Sargnor at first almost broke out, but then calmed down, remembering that he himself almost succumbed to panic. He joined the cartographic office sixteen years ago with two cousins. They quit long ago and opened their own company, where most of the money accumulated by Sargnor was invested. True, Chris and Karl now demanded that he personally take part in the affairs of the company, otherwise he should take his capital. That is w
hy he had to officially notify his superiors of his resignation. At the age of thirty-six, he was going to finally begin to live humanly: to play golf, go fishing, or maybe marry and have a family.
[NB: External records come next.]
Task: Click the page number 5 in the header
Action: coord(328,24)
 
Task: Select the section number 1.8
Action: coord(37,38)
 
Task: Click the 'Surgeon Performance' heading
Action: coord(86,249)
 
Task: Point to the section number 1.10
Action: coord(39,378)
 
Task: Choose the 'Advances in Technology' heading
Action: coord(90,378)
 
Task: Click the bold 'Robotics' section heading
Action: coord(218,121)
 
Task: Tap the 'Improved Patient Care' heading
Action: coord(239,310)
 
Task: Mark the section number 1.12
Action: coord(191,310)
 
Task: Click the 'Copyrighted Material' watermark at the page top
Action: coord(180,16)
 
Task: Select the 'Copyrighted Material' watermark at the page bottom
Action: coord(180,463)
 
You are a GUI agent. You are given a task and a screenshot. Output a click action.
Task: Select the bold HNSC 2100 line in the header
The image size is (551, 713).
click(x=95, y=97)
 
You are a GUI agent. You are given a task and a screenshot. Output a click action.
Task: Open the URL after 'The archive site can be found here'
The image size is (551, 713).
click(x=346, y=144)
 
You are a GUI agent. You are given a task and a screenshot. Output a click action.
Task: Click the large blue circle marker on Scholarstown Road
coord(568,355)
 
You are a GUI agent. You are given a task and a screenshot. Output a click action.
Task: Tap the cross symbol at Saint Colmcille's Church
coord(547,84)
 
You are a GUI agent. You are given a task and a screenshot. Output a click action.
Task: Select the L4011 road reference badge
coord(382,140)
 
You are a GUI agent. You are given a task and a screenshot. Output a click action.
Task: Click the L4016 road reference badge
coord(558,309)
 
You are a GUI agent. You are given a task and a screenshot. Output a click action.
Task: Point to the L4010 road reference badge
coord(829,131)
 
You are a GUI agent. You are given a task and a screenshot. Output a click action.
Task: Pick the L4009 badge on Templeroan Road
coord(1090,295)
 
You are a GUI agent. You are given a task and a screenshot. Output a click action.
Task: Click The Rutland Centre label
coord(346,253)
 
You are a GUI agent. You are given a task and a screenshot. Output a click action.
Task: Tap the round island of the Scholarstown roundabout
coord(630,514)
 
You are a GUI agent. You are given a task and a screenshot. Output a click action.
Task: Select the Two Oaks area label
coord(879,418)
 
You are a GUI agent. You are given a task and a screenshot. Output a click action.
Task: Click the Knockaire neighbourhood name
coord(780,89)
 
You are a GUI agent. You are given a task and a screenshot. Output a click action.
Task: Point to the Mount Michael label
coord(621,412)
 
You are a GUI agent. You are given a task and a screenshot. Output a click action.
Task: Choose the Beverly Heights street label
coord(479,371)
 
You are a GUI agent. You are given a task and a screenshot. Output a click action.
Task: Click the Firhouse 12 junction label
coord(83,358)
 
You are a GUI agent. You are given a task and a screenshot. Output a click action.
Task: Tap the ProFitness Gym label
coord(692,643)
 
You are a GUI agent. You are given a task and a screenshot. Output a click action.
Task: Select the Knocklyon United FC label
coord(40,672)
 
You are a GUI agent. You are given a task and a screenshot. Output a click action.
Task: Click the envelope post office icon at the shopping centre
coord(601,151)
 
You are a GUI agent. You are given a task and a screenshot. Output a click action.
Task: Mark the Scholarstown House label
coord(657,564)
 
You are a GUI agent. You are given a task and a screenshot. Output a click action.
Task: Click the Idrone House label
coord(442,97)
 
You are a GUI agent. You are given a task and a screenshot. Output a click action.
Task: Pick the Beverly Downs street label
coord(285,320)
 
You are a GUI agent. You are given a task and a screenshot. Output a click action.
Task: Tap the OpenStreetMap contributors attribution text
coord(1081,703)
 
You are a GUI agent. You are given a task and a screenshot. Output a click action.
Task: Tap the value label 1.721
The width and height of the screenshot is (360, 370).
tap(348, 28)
It is a pity that the seventh module got in his way.
“Captain Evmuk, apparently, another cart ship has been here before us,” Gilpsy quickly chattered from Module Three. - Perhaps a forced landing?
“No,” answered the Sarafanda firmly. - This possibility is excluded.
Sargnor pressed the intercom key and asked:
“Is there any underground installation here?”
“The map of the planet is not finished yet, but the ship computer has looked through all the available data.” The result is negative.
Gilpsy from the Third again intervened in the conversation:
- I understood that this extra module made no attempt to establish communication with the ship or with us. Why?